Opportunity to tell Europe about problems of Ukrainians with disabilities: Lviv’s Dzherelo rehabilitation center becomes first official member of EASPD from Ukraine
Dzherelo Lviv City Rehabilitation Center was Ukraine’s first to receive official membership in the European Association of Service Providers for Persons with Disabilities (EASPD). Zoreslava Liulchak, director of the center, spoke about this during a briefing at Media Center Ukraine.
According to her, the EASPD membership will give the employees of the institution the opportunity not only to participate in forums and thematic groups with participants from all over Europe, but also to tell foreign colleagues about the needs and problems of Ukrainians with disabilities.
“It is important for us, not only for Dzherelo Center, but also for Ukraine in general, because this is the first such membership in the EASPD. We have a full right to vote, we have the right to voice the problems that exist in Ukraine regarding the rights of people with disabilities, regarding what people with disabilities need. We also have the opportunity to submit projects that will be supported by the European Association,” — Zoreslava Liulchak said.
The director of the center also spoke about the organization’s work since the beginning of russia’s full-scale invasion of Ukraine.
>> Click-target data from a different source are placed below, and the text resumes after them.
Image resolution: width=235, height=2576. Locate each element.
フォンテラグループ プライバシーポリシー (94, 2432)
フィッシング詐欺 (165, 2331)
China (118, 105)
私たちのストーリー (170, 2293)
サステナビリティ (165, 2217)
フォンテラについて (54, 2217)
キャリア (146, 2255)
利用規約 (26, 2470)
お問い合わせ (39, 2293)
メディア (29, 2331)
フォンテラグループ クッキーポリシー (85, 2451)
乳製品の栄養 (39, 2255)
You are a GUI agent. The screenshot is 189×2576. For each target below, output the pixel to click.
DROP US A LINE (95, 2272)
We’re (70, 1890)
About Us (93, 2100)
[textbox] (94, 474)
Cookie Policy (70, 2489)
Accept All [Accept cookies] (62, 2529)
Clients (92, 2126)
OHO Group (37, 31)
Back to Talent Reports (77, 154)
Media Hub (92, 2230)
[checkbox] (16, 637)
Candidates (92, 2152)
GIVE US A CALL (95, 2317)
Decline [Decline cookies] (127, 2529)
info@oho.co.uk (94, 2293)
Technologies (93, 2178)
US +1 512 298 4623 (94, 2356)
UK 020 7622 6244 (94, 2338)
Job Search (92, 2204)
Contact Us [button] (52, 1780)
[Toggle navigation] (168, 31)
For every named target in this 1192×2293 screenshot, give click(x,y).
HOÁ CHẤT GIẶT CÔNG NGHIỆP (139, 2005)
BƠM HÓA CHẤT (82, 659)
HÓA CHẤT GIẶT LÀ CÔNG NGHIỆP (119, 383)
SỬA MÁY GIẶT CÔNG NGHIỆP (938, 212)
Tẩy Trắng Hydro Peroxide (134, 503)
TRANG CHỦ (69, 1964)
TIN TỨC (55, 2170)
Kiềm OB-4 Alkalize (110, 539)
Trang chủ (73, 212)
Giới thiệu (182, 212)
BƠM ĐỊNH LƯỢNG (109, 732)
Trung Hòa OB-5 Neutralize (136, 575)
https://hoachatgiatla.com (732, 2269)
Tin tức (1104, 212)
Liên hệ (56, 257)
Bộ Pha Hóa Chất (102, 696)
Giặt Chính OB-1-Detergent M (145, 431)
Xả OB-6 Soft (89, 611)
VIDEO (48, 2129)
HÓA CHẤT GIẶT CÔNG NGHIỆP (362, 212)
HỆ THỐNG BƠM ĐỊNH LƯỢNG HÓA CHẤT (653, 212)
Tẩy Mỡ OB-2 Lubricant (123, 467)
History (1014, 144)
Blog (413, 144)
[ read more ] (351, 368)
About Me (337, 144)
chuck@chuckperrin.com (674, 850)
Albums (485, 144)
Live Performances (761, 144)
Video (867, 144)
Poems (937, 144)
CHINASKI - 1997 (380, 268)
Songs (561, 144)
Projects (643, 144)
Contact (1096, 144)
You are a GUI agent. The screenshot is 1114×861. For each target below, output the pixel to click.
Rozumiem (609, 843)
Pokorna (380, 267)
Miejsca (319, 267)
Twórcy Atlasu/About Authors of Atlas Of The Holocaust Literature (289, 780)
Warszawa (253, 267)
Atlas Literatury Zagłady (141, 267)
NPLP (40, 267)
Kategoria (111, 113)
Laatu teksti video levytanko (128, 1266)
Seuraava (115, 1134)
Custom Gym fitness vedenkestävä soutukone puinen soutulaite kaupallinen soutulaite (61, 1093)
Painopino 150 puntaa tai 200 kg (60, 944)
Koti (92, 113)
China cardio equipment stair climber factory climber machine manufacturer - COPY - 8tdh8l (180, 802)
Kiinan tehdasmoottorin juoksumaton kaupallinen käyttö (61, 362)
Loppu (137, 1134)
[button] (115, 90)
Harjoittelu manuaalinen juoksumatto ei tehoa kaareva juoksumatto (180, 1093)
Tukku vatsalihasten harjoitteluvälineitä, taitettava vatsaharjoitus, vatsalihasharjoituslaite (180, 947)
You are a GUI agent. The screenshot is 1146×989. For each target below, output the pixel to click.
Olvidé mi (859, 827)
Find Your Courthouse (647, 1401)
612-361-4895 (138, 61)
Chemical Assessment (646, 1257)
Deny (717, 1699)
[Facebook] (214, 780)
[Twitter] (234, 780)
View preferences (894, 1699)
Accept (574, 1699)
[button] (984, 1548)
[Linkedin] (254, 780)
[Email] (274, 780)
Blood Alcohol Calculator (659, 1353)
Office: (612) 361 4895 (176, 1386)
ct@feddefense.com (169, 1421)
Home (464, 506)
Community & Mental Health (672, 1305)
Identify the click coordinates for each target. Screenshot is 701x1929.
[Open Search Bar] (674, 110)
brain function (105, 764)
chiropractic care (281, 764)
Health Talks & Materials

“A shelter for people with disabilities, their families, and companions who helped them go abroad or to other territorial communities was opened in Dzherelo Center. During this time, we accommodated more than 350 people with disabilities… In March-April, an assistance center for people with disabilities began working at the railway station. We managed to attract a lot of humanitarian aid from caring communities of the Czech Republic, Canada, Italy, Latvia and other countries. These are rehabilitation equipment, food and hygiene kits,” — Zoreslava Liulchak said.
Dzherelo Center provides rehabilitation services for children and young people with disabilities and children at risk, forms and implements the latest standards of social services. Over 29 years of its operation, the Center has provided assistance to more than 7,500 children and young people aged from several weeks to 45 years old. The center is funded from Lviv’s municipal budget and via charitable donations.